Die beiden Verbandsvertreter gehen davon aus, dass eine Überprüfung der Vergütung ab 2009 durch den Bewertungsauschuss rückwirkend zu Nachzahlungen führen würde, die die KVen aus den Rückstellungen finanzieren müssten. Das würde zu Unmut führen. „Um Nachzahlungen zu vermeiden, fordern wir vom Gesetzgeber festzuschreiben, dass die Angemessenheit unserer Honorare jährlich überprüft wird“, verlangte Lubisch.

„Etwas ist faul in Deutschland, wenn Psychotherapeuten und Psychiater für eine angemessene Bezahlung ihrer Leistungen auf die Straße gehen müssen“, sagte Frank Bergmann, Vorsitzender des Spitzenverbandes ZNS. Ein therapeutisches Gespräch müsse besser bewertet werden als bisher. Der Psychiater und Neurologe beklagte die „beschämende Geiz-ist-geil-Mentalität“, mit der psychisch Kranke und die sie behandelnden Ärzte und Therapeuten immer noch systematisch benachteiligt würden.

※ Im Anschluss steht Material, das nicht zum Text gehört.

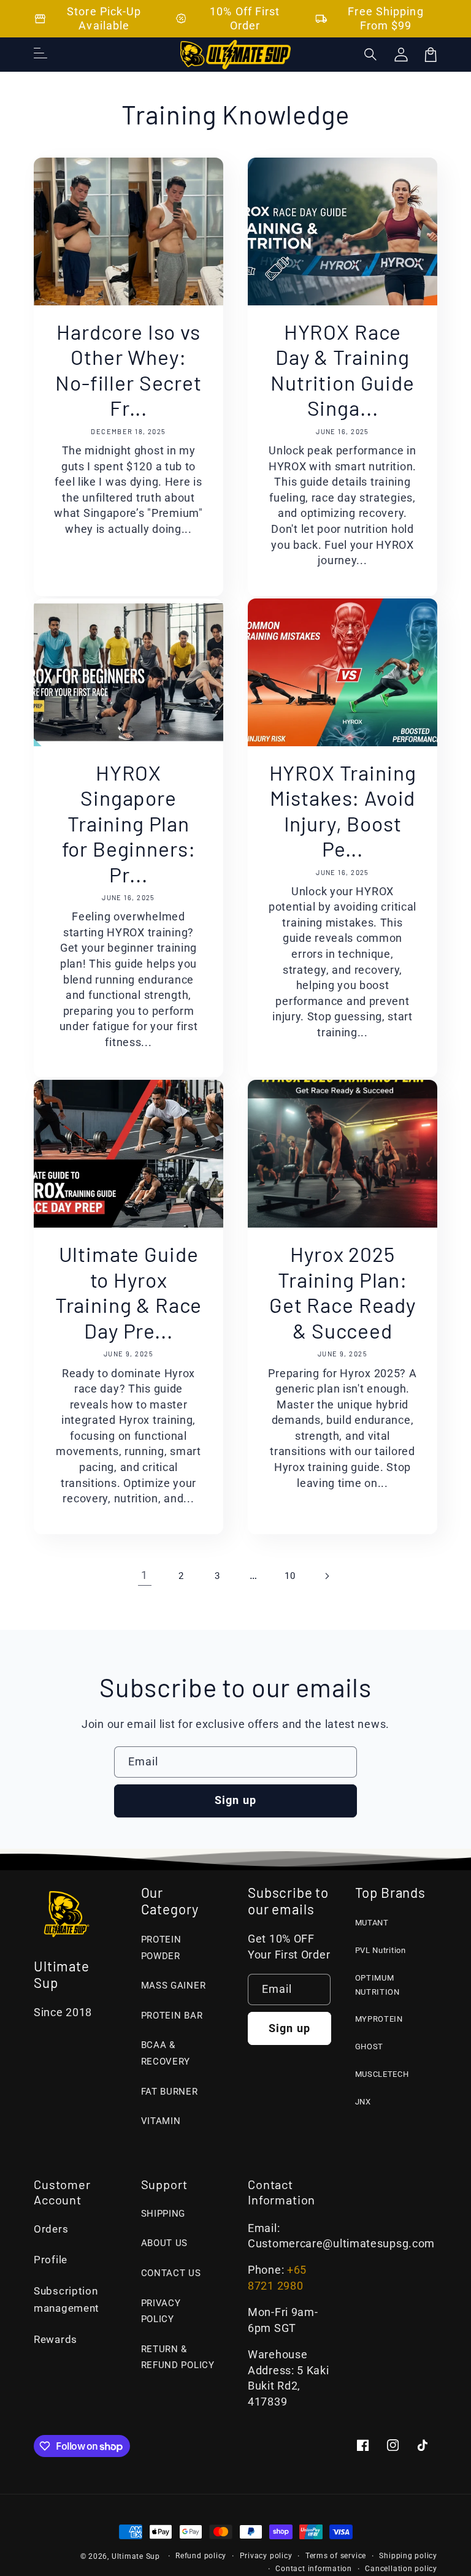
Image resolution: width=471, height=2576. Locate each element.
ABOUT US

Mehr Honorar für eine flexible Versorgung von Kindern und Jugendlichen
Auf das hohe Maß an Flexibilität, das Kinder- und Jugendlichenpsychotherapeuten in der täglichen Arbeit mit psychisch kranken Kindern, deren Eltern und dem System aus Schule, Jugendamt, Jugendgericht, Heim, Klinik und anderen Institutionen aufbringen müssen, wies Werner Singer hin, stellvertretender Vorsitzender der Vereinigung Analytischer Kinder- und Jugendlichenpsychotherapeuten e.V.. „Für die qualitativ hochwertige Versorgung psychisch kranker Kinder wollen wir angemessen und gerecht vergütet werden“, forderte er.
Der Berufsverband der Fachärzte für Psychosomatische Medizin und Psychotherapie Deutschlands e.V. (BPM) unterstützt die Forderungen des Aktionstages Psychotherapie nach einer besseren Vergütung der Richtlinien-Psychotherapie. „Das reicht aber nicht aus, da für eine bessere Versorgung psychisch Kranker auch eine bessere Vergütung psychosomatischer Gesprächsleistungen erforderlich ist“, sagte der Vorsitzende des BPM, Herbert Menzel. Die deutliche Unterfinanzierung der sprechenden Medizin sei nicht länger hinnehmbar.